Suspicious WMI Event Subscription Created
Detects the creation of a WMI Event Subscription. Attackers can abuse this mechanism for persistence or to elevate to SYSTEM privileges.
Suspicious WMI Image Load from MS Office
Identifies a suspicious image load (wmiutils.dll) from Microsoft Office processes. This behavior may indicate adversarial activity where child processes are spawned via Windows Management Instrumentation (WMI). This technique can be used to execute code and evade traditional parent/child processes spawned from Microsoft Office products.
Suspicious WMIC XSL Script Execution
Identifies WMIC allowlist bypass techniques by alerting on suspicious execution of scripts. When WMIC loads scripting libraries it may be indicative of an allowlist bypass.

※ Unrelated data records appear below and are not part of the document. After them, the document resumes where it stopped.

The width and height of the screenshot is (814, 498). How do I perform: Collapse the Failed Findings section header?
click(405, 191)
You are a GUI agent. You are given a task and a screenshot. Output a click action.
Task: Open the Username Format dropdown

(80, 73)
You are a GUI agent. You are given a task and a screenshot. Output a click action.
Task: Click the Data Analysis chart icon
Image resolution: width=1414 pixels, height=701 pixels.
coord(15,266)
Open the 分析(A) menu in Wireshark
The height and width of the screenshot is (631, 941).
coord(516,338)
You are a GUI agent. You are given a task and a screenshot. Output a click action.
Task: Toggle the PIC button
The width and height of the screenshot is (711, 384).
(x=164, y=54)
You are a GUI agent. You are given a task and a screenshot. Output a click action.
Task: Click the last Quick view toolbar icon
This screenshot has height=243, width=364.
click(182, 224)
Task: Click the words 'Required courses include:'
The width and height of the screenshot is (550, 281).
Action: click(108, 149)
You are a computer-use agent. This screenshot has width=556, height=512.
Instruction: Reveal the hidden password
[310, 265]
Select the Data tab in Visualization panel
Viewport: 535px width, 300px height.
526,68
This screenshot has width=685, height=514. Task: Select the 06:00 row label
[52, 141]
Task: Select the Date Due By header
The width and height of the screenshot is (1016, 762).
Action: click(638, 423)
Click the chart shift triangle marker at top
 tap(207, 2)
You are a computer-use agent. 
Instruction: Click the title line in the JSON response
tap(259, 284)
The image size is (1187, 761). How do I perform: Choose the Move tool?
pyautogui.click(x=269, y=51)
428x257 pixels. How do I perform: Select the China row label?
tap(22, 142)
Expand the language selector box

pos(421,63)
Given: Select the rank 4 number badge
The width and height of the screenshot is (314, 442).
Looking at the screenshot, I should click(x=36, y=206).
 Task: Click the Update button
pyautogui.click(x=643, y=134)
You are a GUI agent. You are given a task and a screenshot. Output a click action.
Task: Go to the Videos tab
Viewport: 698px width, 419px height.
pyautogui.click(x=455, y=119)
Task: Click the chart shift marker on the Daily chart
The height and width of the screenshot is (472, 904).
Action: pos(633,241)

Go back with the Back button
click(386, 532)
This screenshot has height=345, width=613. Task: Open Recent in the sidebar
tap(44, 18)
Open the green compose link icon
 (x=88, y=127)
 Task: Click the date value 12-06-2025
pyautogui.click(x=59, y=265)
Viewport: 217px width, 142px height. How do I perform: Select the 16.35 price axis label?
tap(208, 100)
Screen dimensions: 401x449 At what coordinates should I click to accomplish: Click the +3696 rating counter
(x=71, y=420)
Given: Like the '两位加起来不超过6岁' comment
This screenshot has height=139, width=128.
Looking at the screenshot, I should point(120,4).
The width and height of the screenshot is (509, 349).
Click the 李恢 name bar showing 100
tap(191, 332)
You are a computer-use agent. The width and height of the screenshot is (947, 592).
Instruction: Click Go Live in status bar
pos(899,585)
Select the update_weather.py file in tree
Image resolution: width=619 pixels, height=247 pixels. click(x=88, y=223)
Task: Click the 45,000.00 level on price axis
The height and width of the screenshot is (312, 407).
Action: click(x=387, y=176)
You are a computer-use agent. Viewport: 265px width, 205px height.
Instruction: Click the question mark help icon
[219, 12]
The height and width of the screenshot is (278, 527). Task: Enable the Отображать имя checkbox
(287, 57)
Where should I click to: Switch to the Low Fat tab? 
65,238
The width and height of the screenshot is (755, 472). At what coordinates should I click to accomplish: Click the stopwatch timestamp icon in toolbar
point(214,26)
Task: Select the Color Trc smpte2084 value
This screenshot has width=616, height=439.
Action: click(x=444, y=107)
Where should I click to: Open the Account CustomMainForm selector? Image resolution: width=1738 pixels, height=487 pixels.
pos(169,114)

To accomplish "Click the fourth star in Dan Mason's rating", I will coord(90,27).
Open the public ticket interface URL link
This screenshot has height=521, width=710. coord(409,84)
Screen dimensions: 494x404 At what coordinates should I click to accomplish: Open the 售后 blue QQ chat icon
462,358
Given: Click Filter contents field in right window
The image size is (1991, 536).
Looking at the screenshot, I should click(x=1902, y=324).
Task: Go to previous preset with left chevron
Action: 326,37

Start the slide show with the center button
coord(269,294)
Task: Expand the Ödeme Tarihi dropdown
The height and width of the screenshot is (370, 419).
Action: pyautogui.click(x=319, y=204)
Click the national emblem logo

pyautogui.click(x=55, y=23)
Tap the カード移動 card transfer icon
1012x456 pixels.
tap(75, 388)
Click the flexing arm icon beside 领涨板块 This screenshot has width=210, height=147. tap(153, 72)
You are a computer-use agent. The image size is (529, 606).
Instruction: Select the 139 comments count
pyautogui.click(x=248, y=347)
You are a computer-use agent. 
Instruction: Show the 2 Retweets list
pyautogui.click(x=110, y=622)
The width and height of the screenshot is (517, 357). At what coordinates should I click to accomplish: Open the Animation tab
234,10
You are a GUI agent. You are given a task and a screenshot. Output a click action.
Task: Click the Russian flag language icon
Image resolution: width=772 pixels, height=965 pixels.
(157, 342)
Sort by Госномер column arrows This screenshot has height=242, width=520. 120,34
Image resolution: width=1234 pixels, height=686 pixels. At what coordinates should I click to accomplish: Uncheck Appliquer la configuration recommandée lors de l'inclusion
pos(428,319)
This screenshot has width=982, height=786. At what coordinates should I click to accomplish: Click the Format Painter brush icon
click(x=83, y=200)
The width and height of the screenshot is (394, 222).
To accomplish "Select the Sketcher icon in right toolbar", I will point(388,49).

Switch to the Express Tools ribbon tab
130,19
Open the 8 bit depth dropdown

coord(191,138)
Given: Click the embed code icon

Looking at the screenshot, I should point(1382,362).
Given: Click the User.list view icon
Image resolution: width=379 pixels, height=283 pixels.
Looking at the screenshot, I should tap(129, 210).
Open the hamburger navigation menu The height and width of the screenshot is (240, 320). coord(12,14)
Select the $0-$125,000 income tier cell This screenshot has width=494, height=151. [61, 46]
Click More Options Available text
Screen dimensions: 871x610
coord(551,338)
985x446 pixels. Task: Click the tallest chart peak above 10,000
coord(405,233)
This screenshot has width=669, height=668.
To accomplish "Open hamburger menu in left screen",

Suspicious Write Attempt to AppArmor Policy Management Files
Detects processes attempting to write to AppArmor policy management pseudo-files located under "/sys/kernel/security/apparmor/". These special kernel interfaces are used to load, replace, or remove AppArmor profiles (".load", ".replace", ".remove"). In normal environments, AppArmor policy management is typically performed by administrative tools such as "apparmor_parser" during system initialization or package installation. Direct interaction with these pseudo-files from shell utilities, interpreters, or scripting environments is uncommon and may indicate attempts to modify security policy at runtime. Adversaries may abuse these interfaces to weaken or disable AppArmor protections, introduce malicious profiles, or exploit vulnerabilities in the AppArmor policy parser as part of local privilege escalation chains.
Suspicious Zoom Child Process
A suspicious Zoom child process was detected, which may indicate an attempt to run unnoticed. Verify process details such as command line, network connections, file writes and associated file signature details as well.
Svchost spawning Cmd
Identifies a suspicious parent child process relationship with cmd.exe descending from svchost.exe
Symbolic Link to Shadow Copy Created
Identifies the creation of symbolic links to a shadow copy. Symbolic links can be used to access files in the shadow copy, including sensitive files such as ntds.dit, System Boot Key and browser offline credentials.